9.12.13

Esperar.

He aquí el sueño que tuve: Un espejo bien grande y redondo pendía del techo en medio de una habitación amplia y diáfana. Estaba anclado al suelo por la parte inferior de manera que podía girar en torno a su eje central como una peonza, así, mostrando sus dos caras entre canto y canto como una moneda reflectante y joroschó.

Le di un buen impulso, como jugando a la ruleta de la fortuna, y mi reflejo, entre giro y giro, empezó a moverse sin hacerlo yo.

Primero, puso el dorso de su mano izquierda frente al rostro, ocultándolo. En su palma, un gran globo ocular dibujaba círculos con una inquietante pupila escrutadora que nunca pestañeaba, pues no tenía párpados sino dedos.

Después, contó los dedos de su otra mano. Diecisiete, pero sólo cuatro de ellos eran pulgares.

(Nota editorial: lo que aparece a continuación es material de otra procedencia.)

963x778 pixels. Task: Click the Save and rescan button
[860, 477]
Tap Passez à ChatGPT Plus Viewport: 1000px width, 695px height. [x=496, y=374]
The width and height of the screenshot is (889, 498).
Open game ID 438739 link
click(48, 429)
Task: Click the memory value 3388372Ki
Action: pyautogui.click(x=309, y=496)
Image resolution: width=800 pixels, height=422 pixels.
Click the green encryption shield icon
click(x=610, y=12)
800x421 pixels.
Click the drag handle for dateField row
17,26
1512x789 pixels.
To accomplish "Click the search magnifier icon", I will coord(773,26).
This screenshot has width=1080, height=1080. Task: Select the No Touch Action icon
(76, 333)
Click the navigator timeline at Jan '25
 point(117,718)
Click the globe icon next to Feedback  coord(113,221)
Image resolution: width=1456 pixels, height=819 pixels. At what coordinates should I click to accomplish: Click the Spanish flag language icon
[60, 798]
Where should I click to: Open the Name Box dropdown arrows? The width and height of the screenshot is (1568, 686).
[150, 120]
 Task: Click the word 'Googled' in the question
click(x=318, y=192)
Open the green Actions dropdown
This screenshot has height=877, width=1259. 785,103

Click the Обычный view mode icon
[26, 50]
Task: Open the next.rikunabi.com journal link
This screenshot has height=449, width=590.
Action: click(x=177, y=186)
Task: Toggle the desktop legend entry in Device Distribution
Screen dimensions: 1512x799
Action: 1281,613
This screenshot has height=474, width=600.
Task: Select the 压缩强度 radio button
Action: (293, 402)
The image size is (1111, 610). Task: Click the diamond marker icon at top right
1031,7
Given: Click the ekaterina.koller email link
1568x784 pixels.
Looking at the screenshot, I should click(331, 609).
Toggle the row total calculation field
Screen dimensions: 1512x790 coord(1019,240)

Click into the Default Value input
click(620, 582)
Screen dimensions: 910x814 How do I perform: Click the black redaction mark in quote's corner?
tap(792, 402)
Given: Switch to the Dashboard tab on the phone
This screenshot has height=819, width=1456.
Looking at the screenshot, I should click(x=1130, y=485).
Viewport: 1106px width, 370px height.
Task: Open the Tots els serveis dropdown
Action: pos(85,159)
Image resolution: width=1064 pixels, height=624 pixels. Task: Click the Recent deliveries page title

El espejo giraba cada vez más deprisa. Tanto, que más bien parecía una esfera de cristal como las que utilizan los adivinos, pero sin un vapor misterioso en su interior, sino mi propia figura reflejada que empezó a caminar, mas no avanzó ni un solo paso.

Me sentí cansado sólo de mirarlo y lo detuve con mi propio pie. —Es éste el que ha de andar— le dije a mi reflejo, que se había quedado ahí quieto, imitándome, señalándose el pie mientras movía los labios—. Es éste el que ha de gastar suela acompañado por el otro a cada paso. Éstos son los que se lastimarán con cada piedra y sufrirán de callos y ampollas, también los que se refrescarán en los ríos del deshielo y descansarán entre la hierba estirando sus deditos para bostezar con regocijo y alborozo.

Le miré, y entonces él me miró. Abrí un ojo y vi que aún no había amanecido, que las farolas teñían de un naranja antiguo la noche púrpura bajo la sonrisa de Chesire sin gato bien blanca y brillante. Cerré el párpado y en ese espejo no vi a nadie más que a mí mismo durmiendo.